### RECORDS FOR THIS EXERCISE
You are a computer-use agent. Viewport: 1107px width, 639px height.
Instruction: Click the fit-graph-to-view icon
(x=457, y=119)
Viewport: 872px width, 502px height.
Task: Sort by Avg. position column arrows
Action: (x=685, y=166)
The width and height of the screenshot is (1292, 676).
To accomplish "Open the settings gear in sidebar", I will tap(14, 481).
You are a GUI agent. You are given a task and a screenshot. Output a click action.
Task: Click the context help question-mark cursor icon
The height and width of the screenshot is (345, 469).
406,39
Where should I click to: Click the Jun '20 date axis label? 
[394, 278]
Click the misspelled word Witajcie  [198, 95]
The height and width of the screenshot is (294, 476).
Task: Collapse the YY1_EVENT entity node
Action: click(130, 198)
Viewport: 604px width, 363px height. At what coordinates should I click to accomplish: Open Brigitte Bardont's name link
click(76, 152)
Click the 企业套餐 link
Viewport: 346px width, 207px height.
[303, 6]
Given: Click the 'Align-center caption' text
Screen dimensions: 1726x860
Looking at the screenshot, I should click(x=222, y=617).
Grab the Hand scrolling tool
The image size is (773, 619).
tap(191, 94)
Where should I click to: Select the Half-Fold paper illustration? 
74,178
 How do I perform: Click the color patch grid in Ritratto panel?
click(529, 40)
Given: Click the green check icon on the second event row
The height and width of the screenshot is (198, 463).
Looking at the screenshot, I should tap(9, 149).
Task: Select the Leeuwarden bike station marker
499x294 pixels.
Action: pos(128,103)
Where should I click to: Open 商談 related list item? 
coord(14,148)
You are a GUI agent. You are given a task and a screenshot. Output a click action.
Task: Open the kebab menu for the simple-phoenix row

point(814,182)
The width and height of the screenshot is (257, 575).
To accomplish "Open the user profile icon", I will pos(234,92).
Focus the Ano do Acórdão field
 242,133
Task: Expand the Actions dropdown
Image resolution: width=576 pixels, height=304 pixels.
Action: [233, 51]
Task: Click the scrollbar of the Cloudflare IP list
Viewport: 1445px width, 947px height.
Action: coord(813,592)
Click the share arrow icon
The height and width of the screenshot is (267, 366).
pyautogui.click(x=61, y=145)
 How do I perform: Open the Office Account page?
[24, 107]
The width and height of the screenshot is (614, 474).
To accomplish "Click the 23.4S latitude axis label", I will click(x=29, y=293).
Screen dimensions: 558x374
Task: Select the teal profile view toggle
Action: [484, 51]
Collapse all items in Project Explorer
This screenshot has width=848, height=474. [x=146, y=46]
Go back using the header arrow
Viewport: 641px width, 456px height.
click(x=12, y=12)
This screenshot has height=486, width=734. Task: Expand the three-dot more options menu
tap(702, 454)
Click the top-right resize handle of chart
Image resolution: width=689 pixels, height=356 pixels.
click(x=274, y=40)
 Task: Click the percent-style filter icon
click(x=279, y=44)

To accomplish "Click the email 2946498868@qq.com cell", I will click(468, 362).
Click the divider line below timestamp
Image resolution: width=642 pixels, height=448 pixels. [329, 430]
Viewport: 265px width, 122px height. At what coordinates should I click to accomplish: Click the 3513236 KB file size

### GOAL OF THE EXERCISE
Everything in the listing should be written out again exactly.

### RESPONSE BOX
You are a computer-use agent. Viewport: 1107px width, 639px height.
Instruction: Click the fit-graph-to-view icon
(x=457, y=119)
Viewport: 872px width, 502px height.
Task: Sort by Avg. position column arrows
Action: (x=685, y=166)
The width and height of the screenshot is (1292, 676).
To accomplish "Open the settings gear in sidebar", I will tap(14, 481).
You are a GUI agent. You are given a task and a screenshot. Output a click action.
Task: Click the context help question-mark cursor icon
The height and width of the screenshot is (345, 469).
406,39
Where should I click to: Click the Jun '20 date axis label? 
[394, 278]
Click the misspelled word Witajcie  [198, 95]
The height and width of the screenshot is (294, 476).
Task: Collapse the YY1_EVENT entity node
Action: click(130, 198)
Viewport: 604px width, 363px height. At what coordinates should I click to accomplish: Open Brigitte Bardont's name link
click(76, 152)
Click the 企业套餐 link
Viewport: 346px width, 207px height.
[303, 6]
Given: Click the 'Align-center caption' text
Screen dimensions: 1726x860
Looking at the screenshot, I should click(x=222, y=617).
Grab the Hand scrolling tool
The image size is (773, 619).
tap(191, 94)
Where should I click to: Select the Half-Fold paper illustration? 
74,178
 How do I perform: Click the color patch grid in Ritratto panel?
click(529, 40)
Given: Click the green check icon on the second event row
The height and width of the screenshot is (198, 463).
Looking at the screenshot, I should tap(9, 149).
Task: Select the Leeuwarden bike station marker
499x294 pixels.
Action: pos(128,103)
Where should I click to: Open 商談 related list item? 
coord(14,148)
You are a GUI agent. You are given a task and a screenshot. Output a click action.
Task: Open the kebab menu for the simple-phoenix row

point(814,182)
The width and height of the screenshot is (257, 575).
To accomplish "Open the user profile icon", I will pos(234,92).
Focus the Ano do Acórdão field
 242,133
Task: Expand the Actions dropdown
Image resolution: width=576 pixels, height=304 pixels.
Action: [233, 51]
Task: Click the scrollbar of the Cloudflare IP list
Viewport: 1445px width, 947px height.
Action: coord(813,592)
Click the share arrow icon
The height and width of the screenshot is (267, 366).
pyautogui.click(x=61, y=145)
 How do I perform: Open the Office Account page?
[24, 107]
The width and height of the screenshot is (614, 474).
To accomplish "Click the 23.4S latitude axis label", I will click(x=29, y=293).
Screen dimensions: 558x374
Task: Select the teal profile view toggle
Action: [484, 51]
Collapse all items in Project Explorer
This screenshot has width=848, height=474. [x=146, y=46]
Go back using the header arrow
Viewport: 641px width, 456px height.
click(x=12, y=12)
This screenshot has height=486, width=734. Task: Expand the three-dot more options menu
tap(702, 454)
Click the top-right resize handle of chart
Image resolution: width=689 pixels, height=356 pixels.
click(x=274, y=40)
 Task: Click the percent-style filter icon
click(x=279, y=44)

To accomplish "Click the email 2946498868@qq.com cell", I will click(468, 362).
Click the divider line below timestamp
Image resolution: width=642 pixels, height=448 pixels. [329, 430]
Viewport: 265px width, 122px height. At what coordinates should I click to accomplish: Click the 3513236 KB file size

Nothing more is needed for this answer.